Soon our time was over and I couldn’t but thank this man for making me finally feel purposeful and noble at this firm, even as he was handing me down to the regular care of one of his minions. I had been empowered.
Melchior bores
Melchior in London would forever be known by everyone at Enterprise as The Beginner...
‘Should we grab a coffee downstairs?’ I suggested when we met, gagging for a visit to Coffee Plantation.
‘I have booked a Father’s office for the occasion,’ he was quick to reply.
Damn!
‘We don’t want to be overheard in a public place,’ he said, as if we could have leaked some corporate secrets neither of us were senior enough to have.
I followed him into the room and we sat down at a partner’s desk, which was as clean as if nobody had never worked there. Company policy of course!
‘All our instructions start with a Patient’s Invitation gained by senior patient-ready Enterprisers,’ Melchior commenced straight away, eyes glued to his notes, claiming he was extremely busy and had limited time for me, ‘which leads to an Imparter’s Proposition detailing the scope of the potential instruction.’
The level of elaboration in his opening remark was scary. He was really starting from the very beginning.
‘The whole thing,’ he added next with the breathing pattern of a dog about to mate, ‘is supposed to be a PI-IP.’
I cannot understand to this day why certain acronyms gave Enterprisers orgasms. I preferred the real thing.
‘You are, of course, not a patient-ready Enterpriser yet,’ he pointed out with unhidden joy, ‘and will take a number of years to go anywhere near a PI.’
I had to hold my laugh at how ridiculous this guy sounded.
‘But you will have to get involved with IPs,’ he puffed. ‘As you may know, the IP is made of a page-pull record of old, preferably relevant, material accompanied by case studies and accomplishment lists. It is like creating a poker hand with any cards you want.’
Did this nerd play poker? Unthinkable.
‘IPs are primarily built by juniors outside standard workload hours,’ Melchior added.
I stupidly asked for clarification.
r /> ‘Between the hours of one and three in the morning!’ he laughed
I knew immediately that I should not be curious because boasting (of his virtually inexistent career lead over me?) and scaring gave this individual a pleasure I preferred not to gift him.
It was next explained that IP creation was usually chaotic and incorporated feedback from over twenty seniors in short email bursts of genius and, depending on the weight of the instruction, there was a special battle team at hand to help co-ordinate the PI-IP.
‘Are they called the PI-IP soldiers?’ I couldn’t stop myself. I could laugh at him too. But Melchior dismissed my interruption.
‘Winning instructions is widely celebrated.
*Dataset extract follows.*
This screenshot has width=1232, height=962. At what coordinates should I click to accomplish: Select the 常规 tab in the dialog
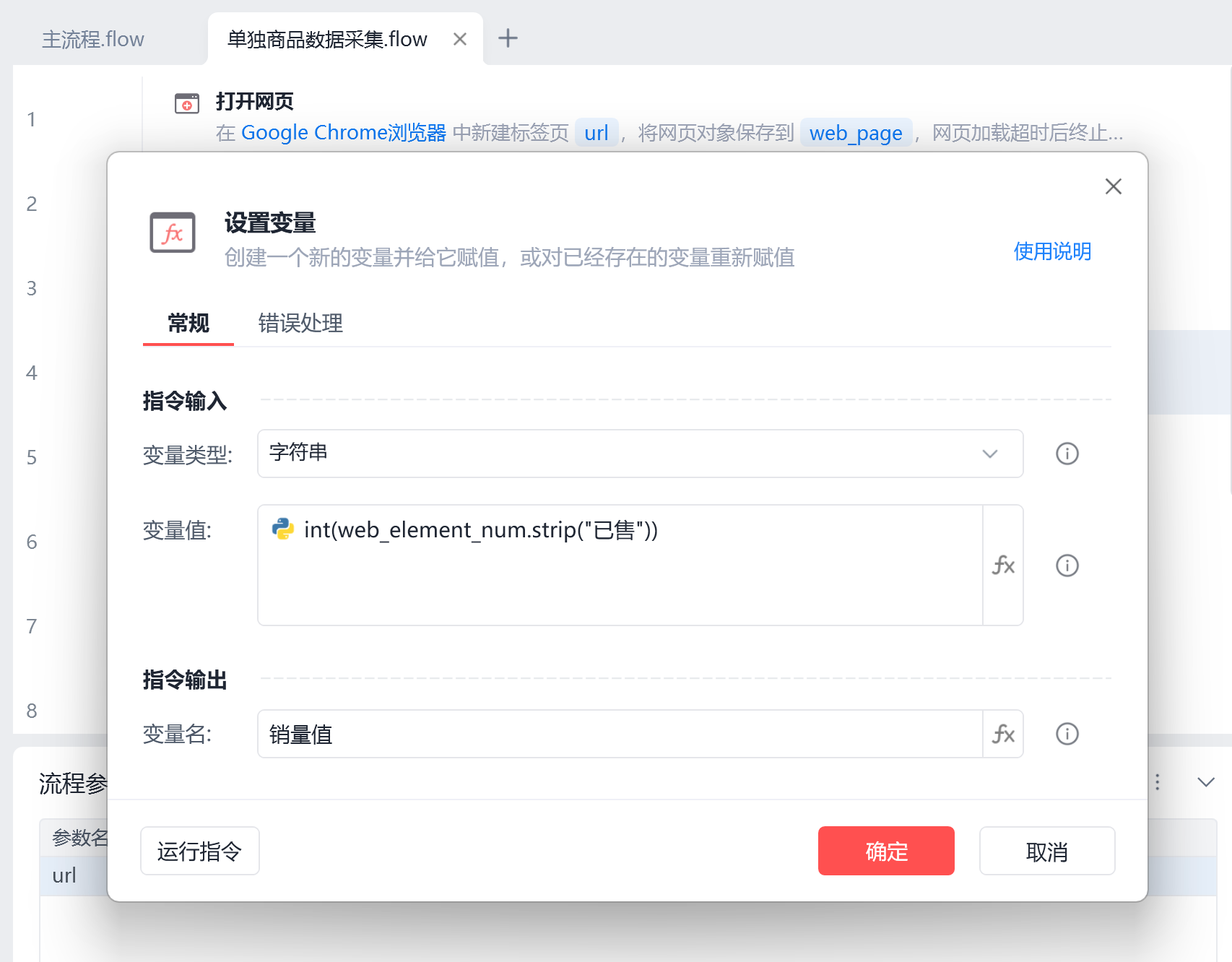(x=187, y=324)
Losing them is unheard of.’
He wanted to scare me again.
‘Although we lose some,’ he added very, very hesitantly but claimed we didn’t keep a spreadsheet because not all data is helpful.
I wasn’t sure whether he did have a sense of humour after all or was repeating what he had heard from someone more senior with a sense of humour, like Peter himself perhaps, believing every word. I glanced at his notes and realised the exact sentence had been there: ‘Although we lose some.’
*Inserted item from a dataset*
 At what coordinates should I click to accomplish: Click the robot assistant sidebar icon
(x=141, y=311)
‘Once we have secured an instruction,’ Melchior continued, ‘leaders will rally the best of Enterprise to ensure delivery, if they really care.’
The unexpected irony again… Perhaps he wanted to point out that senior Enterprisers were so cool they didn’t need to care if they didn’t want to. Perhaps he was using Peter notes, but Peter was too clever to ever put such a thing in writing. Perhaps Melchior secretly recorded and transcribed some of Peter’s words to spice up his lengthy speeches without understanding those words could only work from Peter’s mouth.